#### MATERIAL SHOWN:

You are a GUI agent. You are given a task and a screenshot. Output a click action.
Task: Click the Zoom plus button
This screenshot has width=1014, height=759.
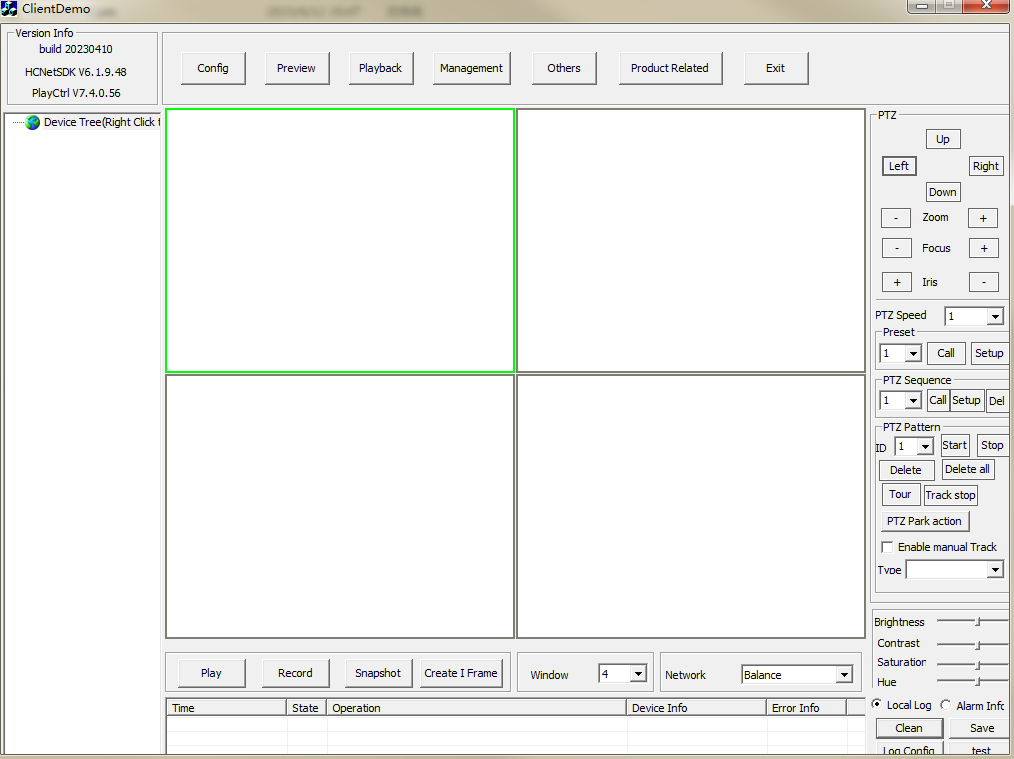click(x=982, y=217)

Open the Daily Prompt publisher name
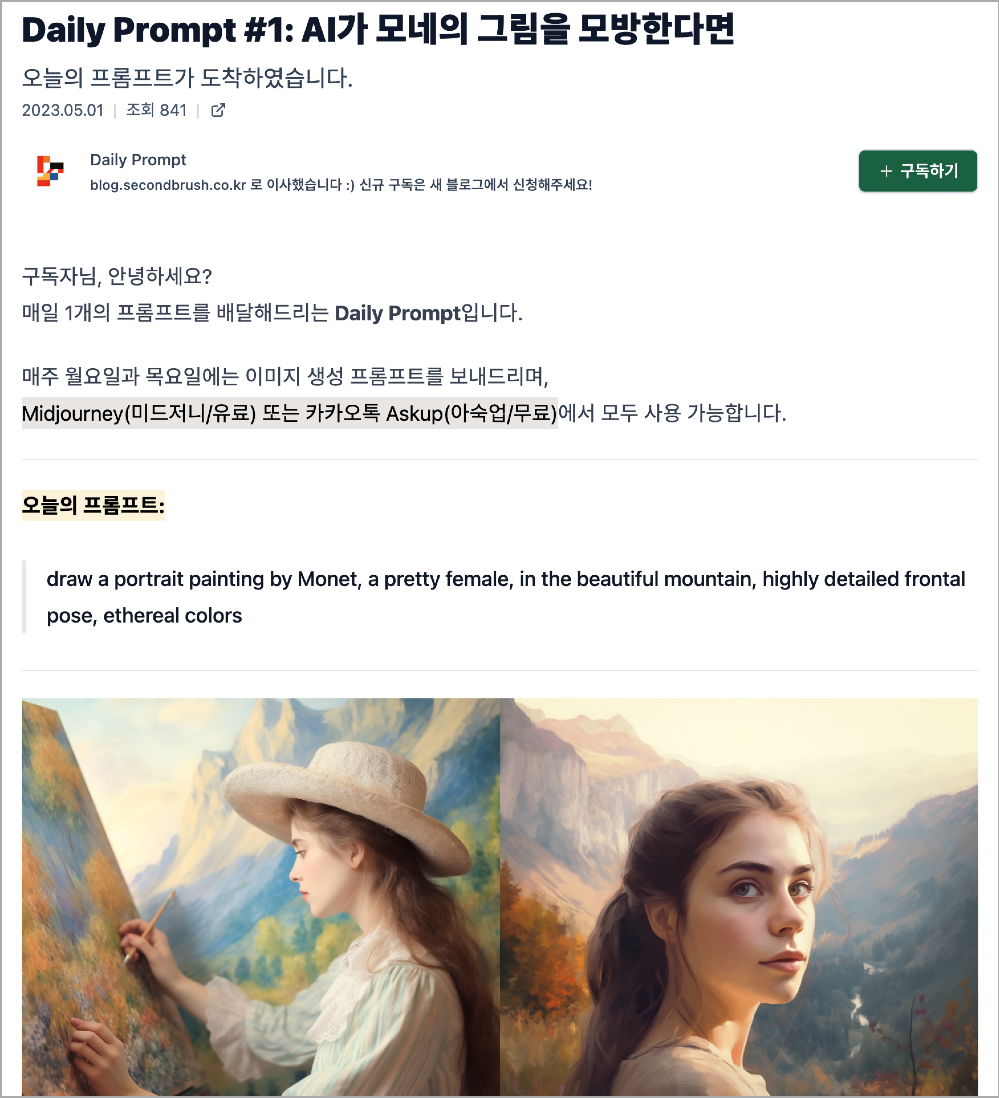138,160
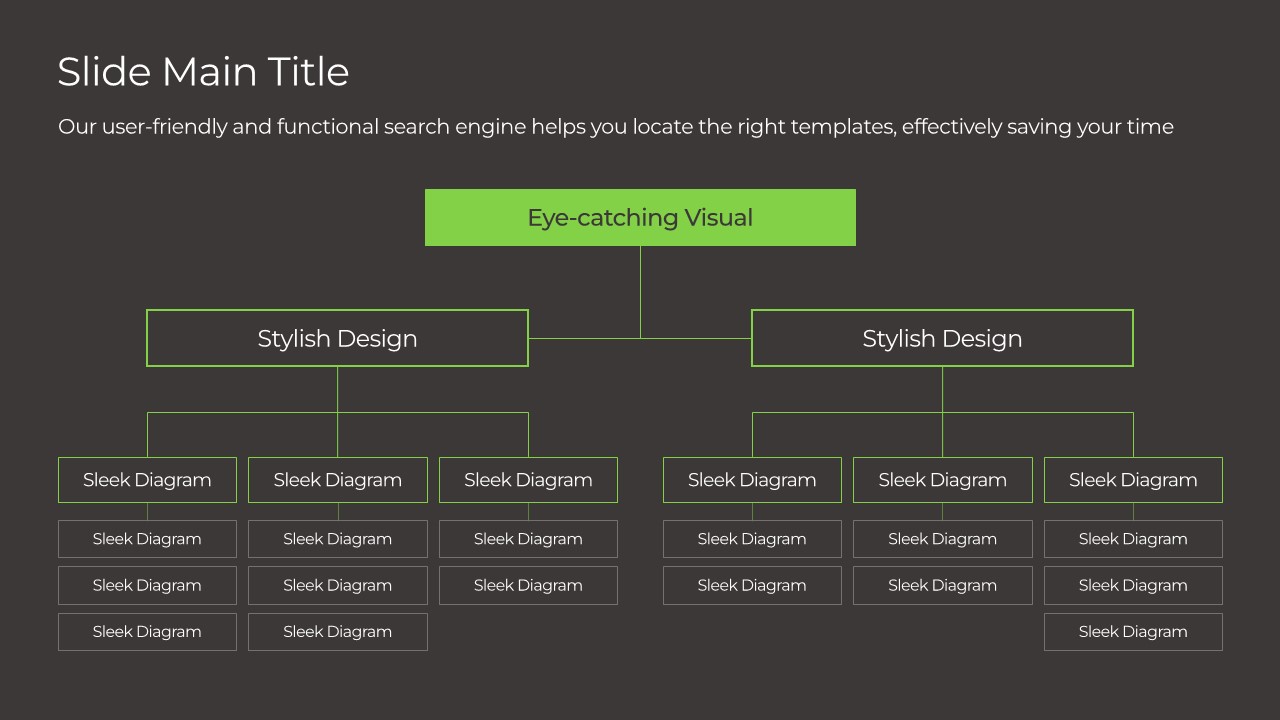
==
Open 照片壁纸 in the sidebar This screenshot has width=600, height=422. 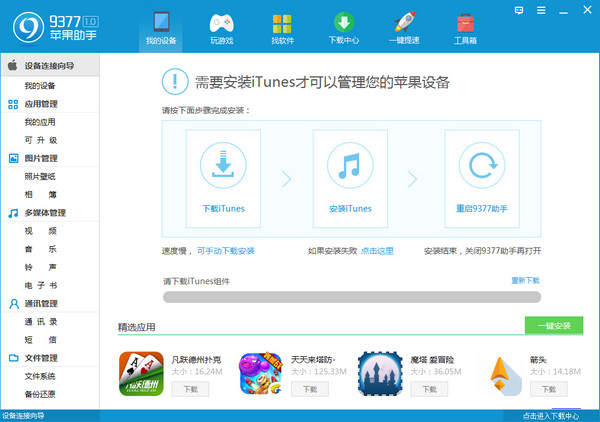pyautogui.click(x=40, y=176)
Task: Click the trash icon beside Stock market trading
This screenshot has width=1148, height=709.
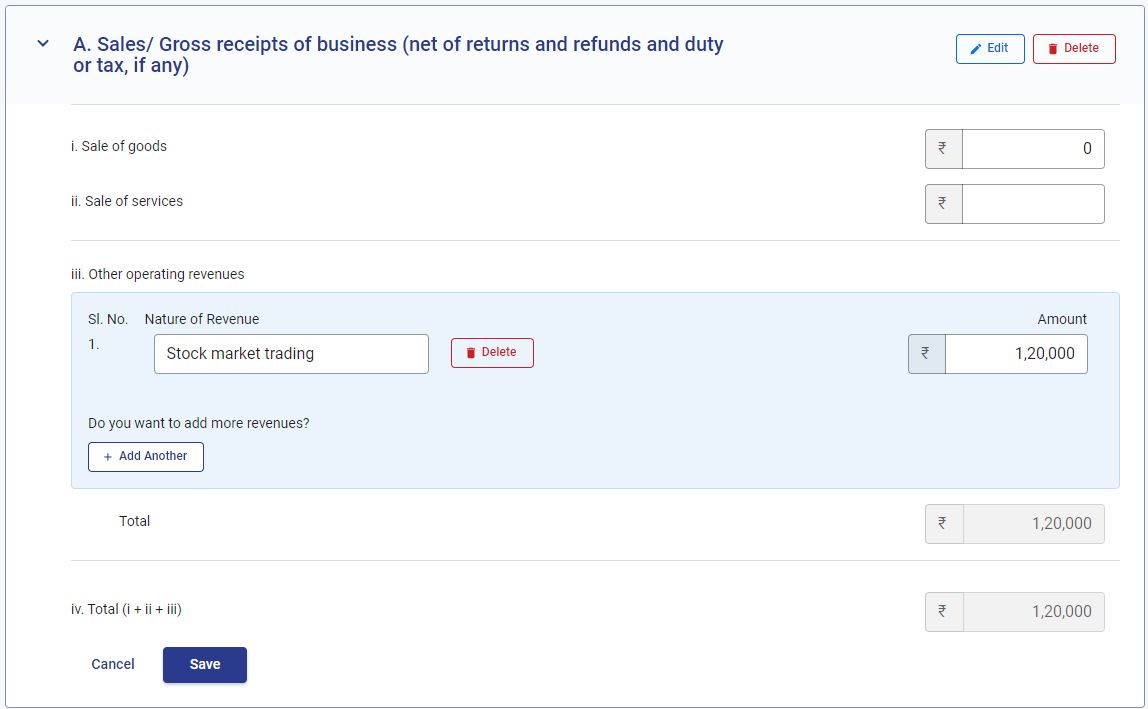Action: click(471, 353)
==
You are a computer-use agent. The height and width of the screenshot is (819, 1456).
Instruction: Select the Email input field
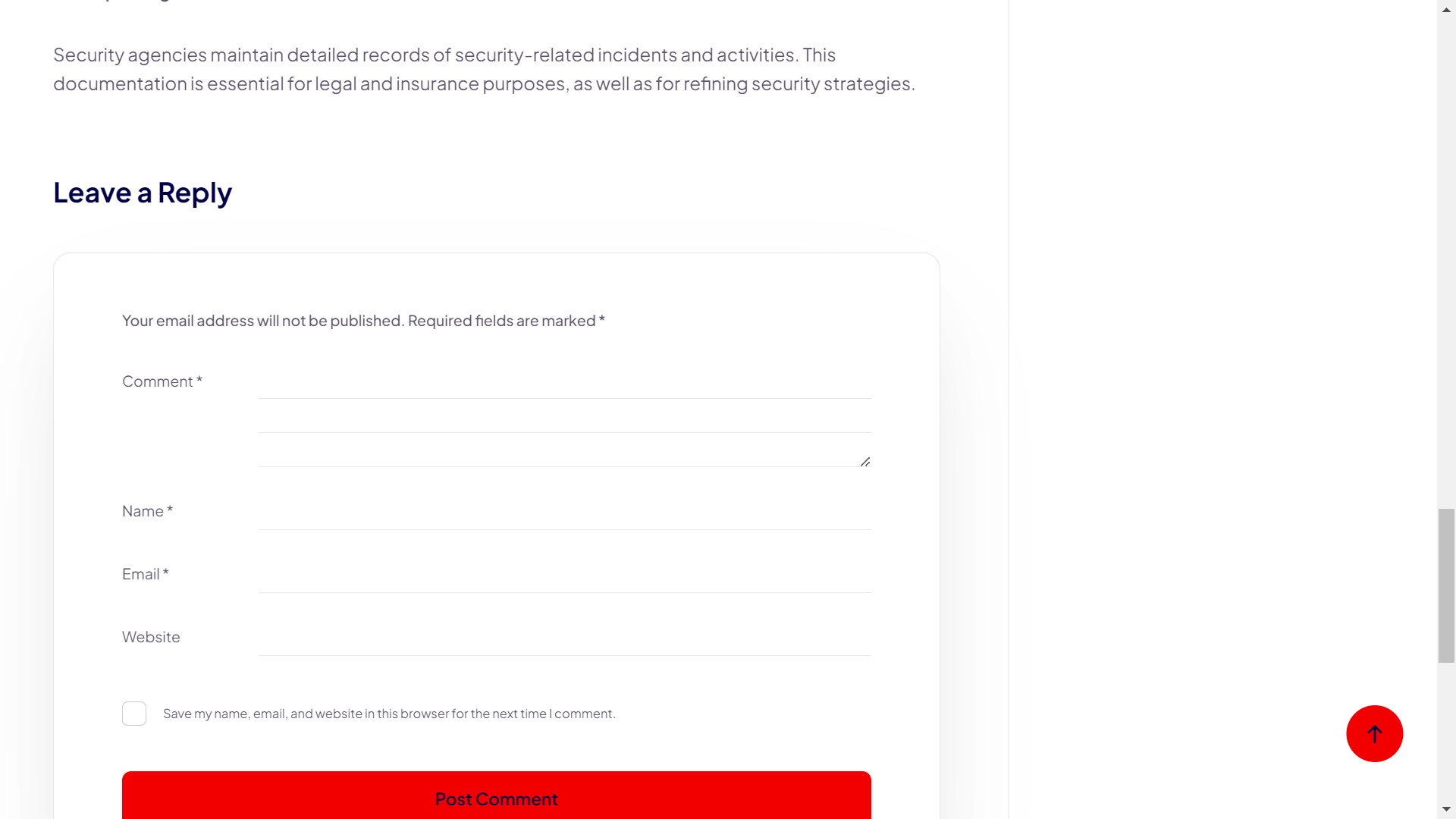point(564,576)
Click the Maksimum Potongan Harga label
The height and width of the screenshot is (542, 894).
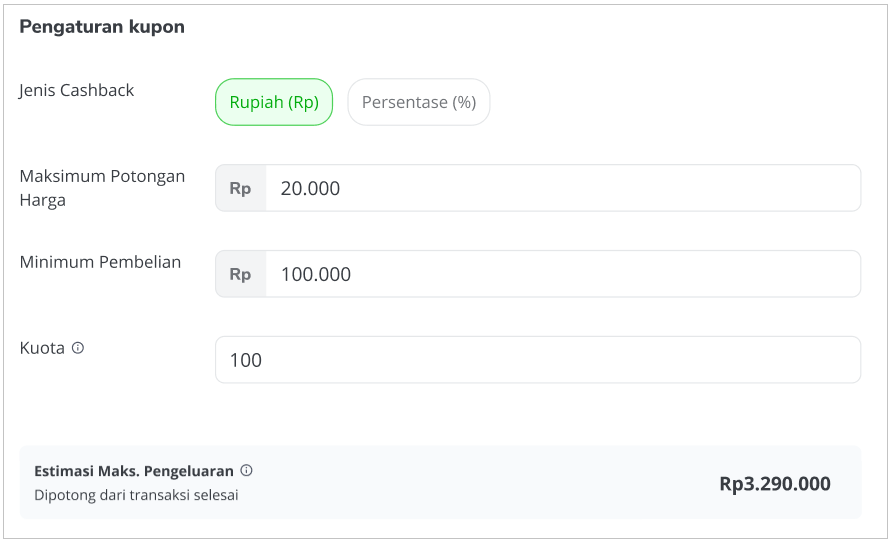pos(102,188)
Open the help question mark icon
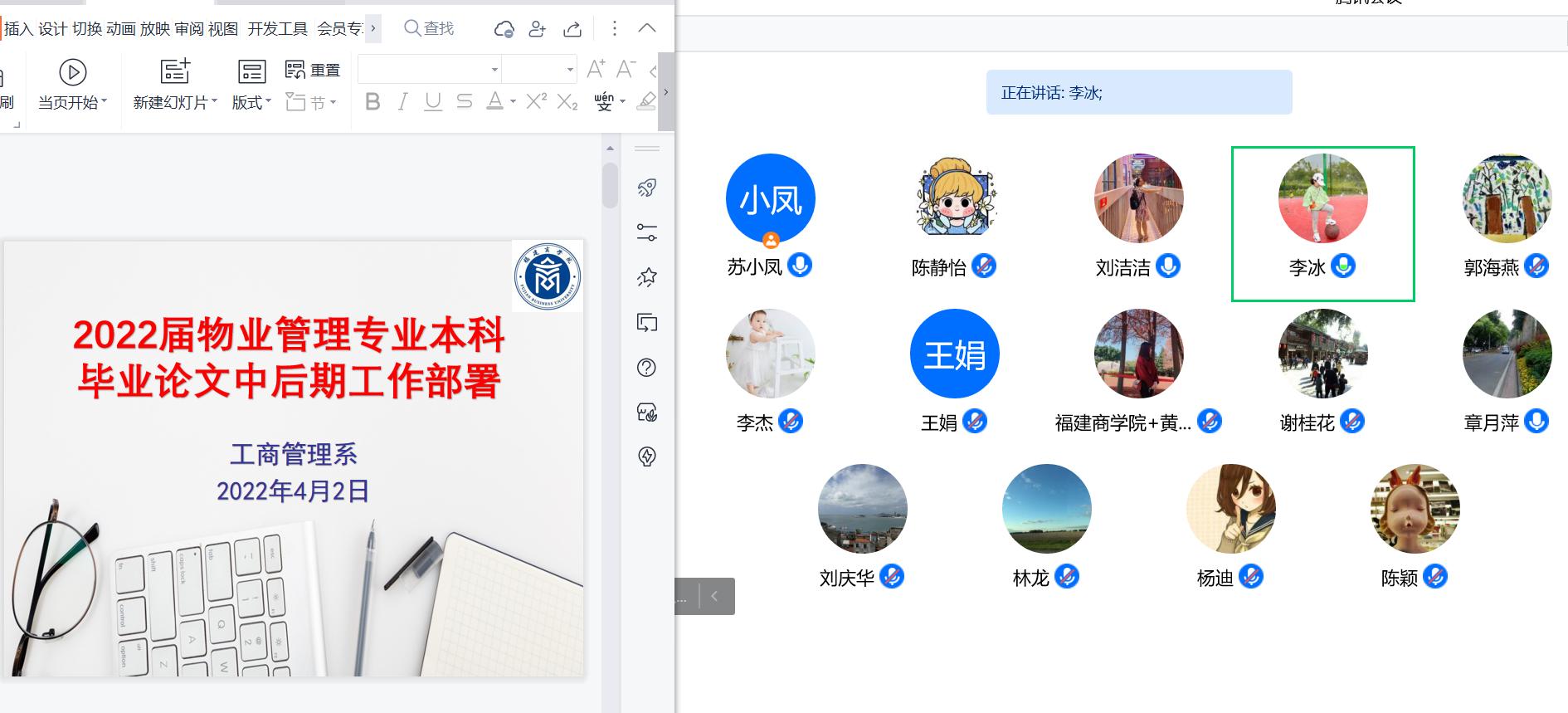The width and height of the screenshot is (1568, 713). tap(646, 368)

#### TASK TO COMPLETE:
The word "agent" is the filter: copy every line of the listing above that contains it.

#### EXERCISE RESPONSE:
You are a GUI agent. You are given a task and a screenshot. Output a click action.
You are a computer-use agent. The height and width of the screenshot is (819, 1456).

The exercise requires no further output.